→ **Reading passage**:
####

The rule of statutory construction that the enumeration of one thing in a statute is an exclusion of all others has been repeatedly applied by this court as well as others. Irrigation Co v. Canal Co., 14 Utah 155; Pettit v. Duke, 10 Utah 313.

Under the provisions of Sec. 180, page 466 of the Session Laws of 1896, and under the circumstances of this case, a general protest at the time of paying the tax is sufficient. The only object of the protest provided by the statute is to give notice that the taxpayer challenges the right of the officer to collect the tax. In addition to this the assessor and the county are bound to know that the law was invalid and a protest pointing out the invalidity was unnecessary. Adams v. Supervisors, 154 N.Y. 619, 626; Railroad Co. v. Commissioners, 98 U.S. 541, 543; Western Ranchers v. Custer Co., 89 F. 578.

BASKIN, J. BARTCH, C. J. and MINER, J., concur.

OPINION

BASKIN, J.

The complaint, in substance, alleges that on the 19th day of November, 1896, the defendant by its duly qualified treasurer and collector collected from the plaintiff $ 11,304.80, as and for a tax levied and assessed on and respecting the net proceeds of plaintiff's mine, from May 31st, 1895, to and including May 31, 1896; that said levy, assessment and collection of said tax on the net proceeds of plaintiff's mine from May 31st, 1895, to and including April 4th, 1896, was wholly without authority of law; that the net proceeds of plaintiff's mine for the period first mentioned was $ 443,370.51, and for the period from May 31st to and including April 4th, 1896, was $ 338,024.66; that the collection of the tax thereon amounting to $ 8,619.63 was illegal, and was paid by plaintiff under protest and to prevent a seizure and sale of its property, and that said collector paid the same to defendant prior to June 1st, 1898; that plaintiff at divers times demanded of the defendant payment of the sum so illegally collected, but that the defendant refused and still refuses to pay said sum, or any part thereof. Plaintiff prayed judgment for that sum. The defendant interposed a demurrer to the complaint, the grounds of which, as stated therein, are as follows: "That the said complaint does not state facts sufficient to constitute a cause of action against the said defendant. That it appears upon the face of the said complaint that said cause of action is barred by sections 531, 533, 2880 and 2881 of the Revised Statutes of Utah, 1898, and by sections 34 and 37 of Chapter 131 of the Session Laws of Utah of 1896, and by sections 196, 199 and 3147 and 3148 of the Compiled Laws of Utah of 1888."

####

→ **Job 1**: Duplicate the part of the court opinion from "The rule of" to "MINER, J., concur.".
→ **Job 2**: According to the court opinion, how much did the defendant's treasurer and collector collect from the plaintiff on November 19, 1896?
→ **Job 3**: Resume the court opinion, starting after its last sentence.

→ **Source data**:

####

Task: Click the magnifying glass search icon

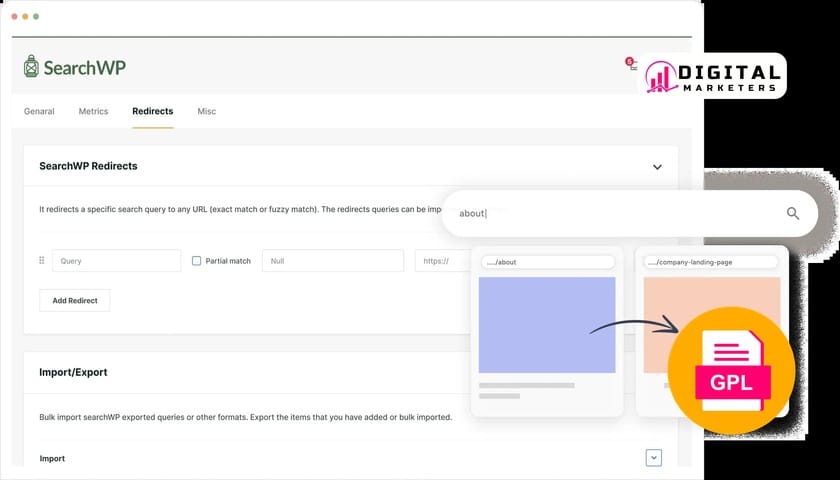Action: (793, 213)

####

→ **Response 1**:
The rule of statutory construction that the enumeration of one thing in a statute is an exclusion of all others has been repeatedly applied by this court as well as others. Irrigation Co v. Canal Co., 14 Utah 155; Pettit v. Duke, 10 Utah 313.

Under the provisions of Sec. 180, page 466 of the Session Laws of 1896, and under the circumstances of this case, a general protest at the time of paying the tax is sufficient. The only object of the protest provided by the statute is to give notice that the taxpayer challenges the right of the officer to collect the tax. In addition to this the assessor and the county are bound to know that the law was invalid and a protest pointing out the invalidity was unnecessary. Adams v. Supervisors, 154 N.Y. 619, 626; Railroad Co. v. Commissioners, 98 U.S. 541, 543; Western Ranchers v. Custer Co., 89 F. 578.

BASKIN, J. BARTCH, C. J. and MINER, J., concur.

→ **Response 2**: $11,304.80

→ **Response 3**:
The overruling of this demurrer is assigned as error.

Art. 13, Sec. 4 of the Constitution provides that "The net annual proceeds of all mines and mining claims, shall be taxed as provided by law." The Constitution went into effect on January 4, 1896. Previous to that time, and until the Revenue Act of 1896 (Sess. Laws 1896, p. 423, Sec. 3), went into effect on the 5th day of April of that year, the net annual proceeds of mines were not taxable. Mercur Gold M. & M. Co. v. Spry , 16 Utah 222, 52 P. 382.

The net proceeds of plaintiff's mine from May 31st, 1895, up to and including April 4th, 1896, was not therefore, subject to taxation, and the assessment and collection of the taxes paid by plaintiff thereon was unlawful....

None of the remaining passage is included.